***** Material supplied

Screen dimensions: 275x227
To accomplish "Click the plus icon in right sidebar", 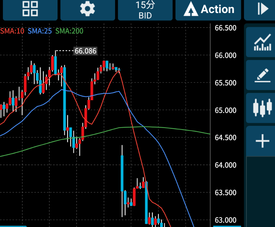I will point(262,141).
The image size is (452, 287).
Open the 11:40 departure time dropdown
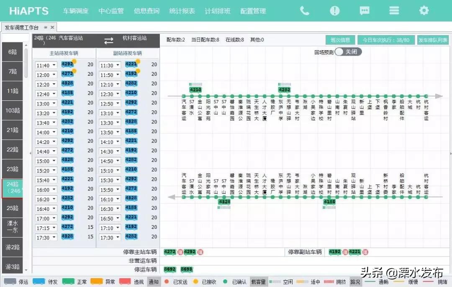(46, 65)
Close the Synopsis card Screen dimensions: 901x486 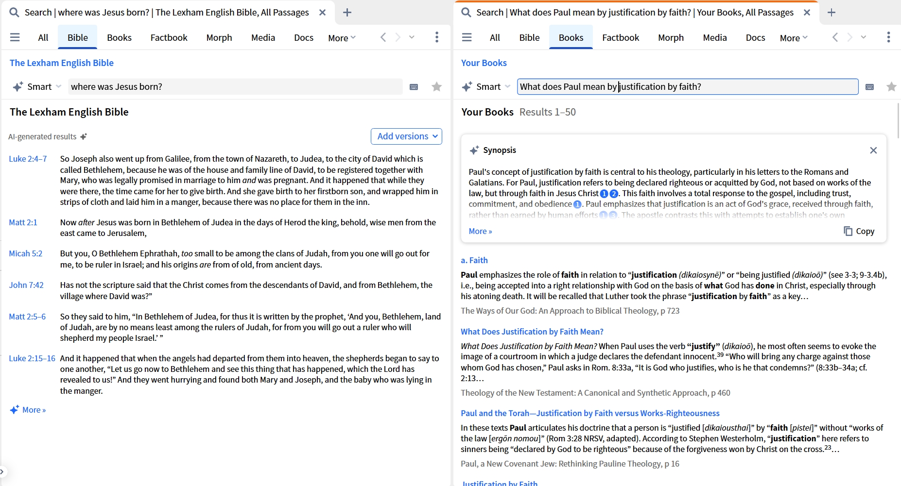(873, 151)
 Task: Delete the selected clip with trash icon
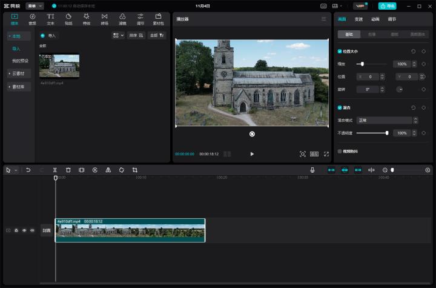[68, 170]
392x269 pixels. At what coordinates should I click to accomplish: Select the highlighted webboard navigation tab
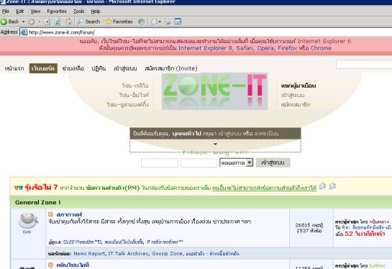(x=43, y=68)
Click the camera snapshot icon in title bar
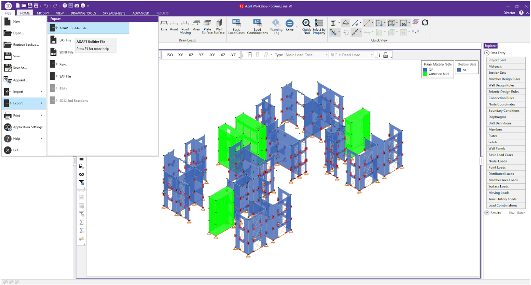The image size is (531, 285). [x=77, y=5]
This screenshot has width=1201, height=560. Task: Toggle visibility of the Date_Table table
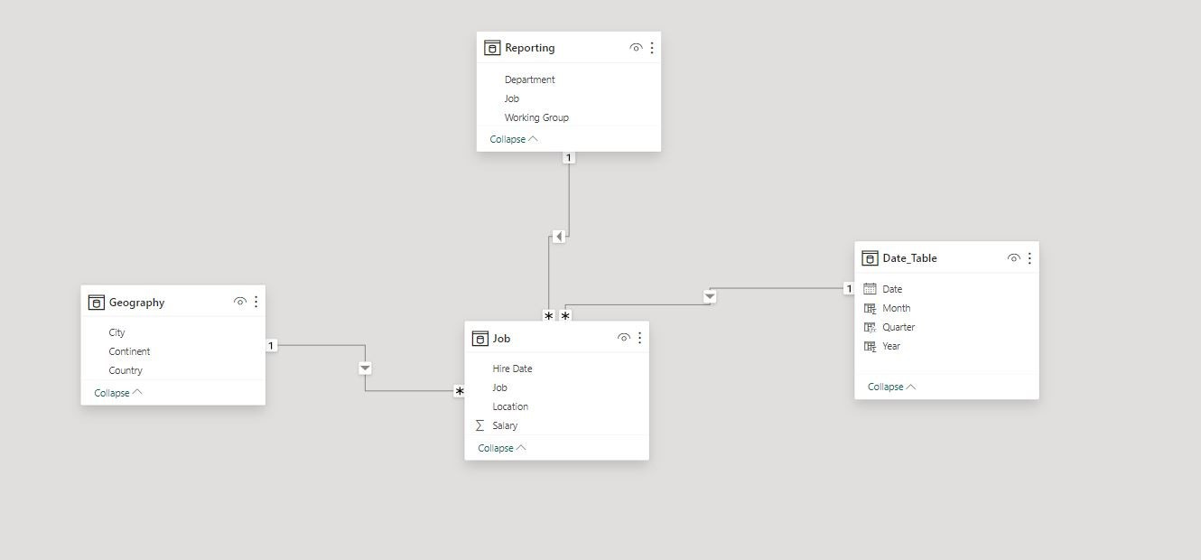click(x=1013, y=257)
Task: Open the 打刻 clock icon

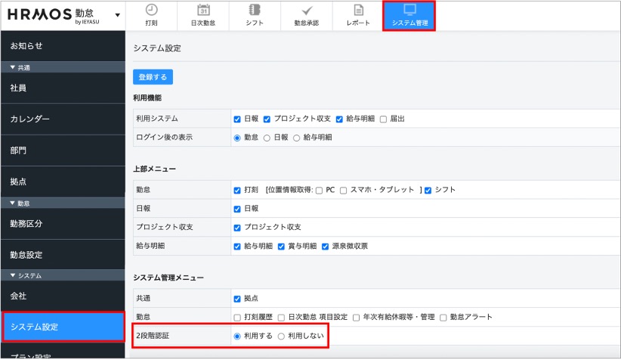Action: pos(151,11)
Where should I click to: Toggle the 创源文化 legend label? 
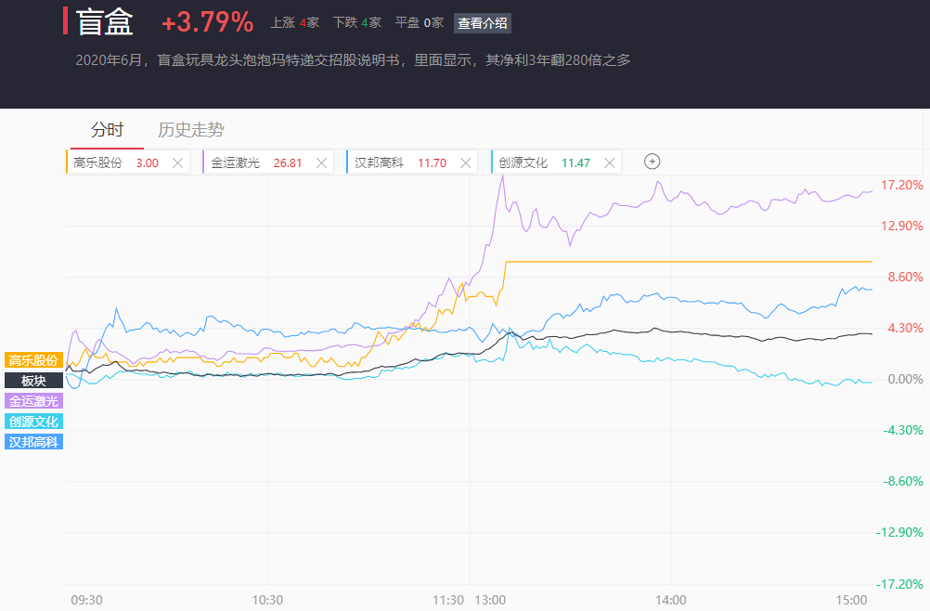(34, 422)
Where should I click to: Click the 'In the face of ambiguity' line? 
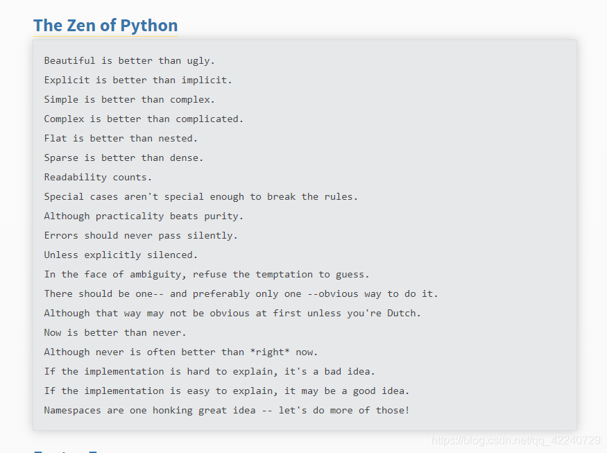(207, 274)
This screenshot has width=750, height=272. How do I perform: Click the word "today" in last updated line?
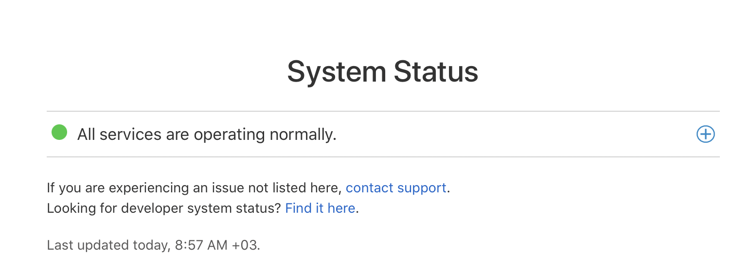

**********

Problem
Beginning at the line that contains "This screenshot has width=1201, height=560.", give the remaining lines of the records again exactly, through the last one. Leave out pictures.

Solution for this problem
This screenshot has width=1201, height=560. Task: Toggle visibility of the Date_Table table
click(x=1013, y=257)
Task: Open the 打刻 clock icon

Action: pos(151,11)
Where should I click to: Toggle the 创源文化 legend label? 
(34, 422)
Where should I click to: Click the 'In the face of ambiguity' line? 
(207, 274)
This screenshot has width=750, height=272. How do I perform: Click the word "today" in last updated line?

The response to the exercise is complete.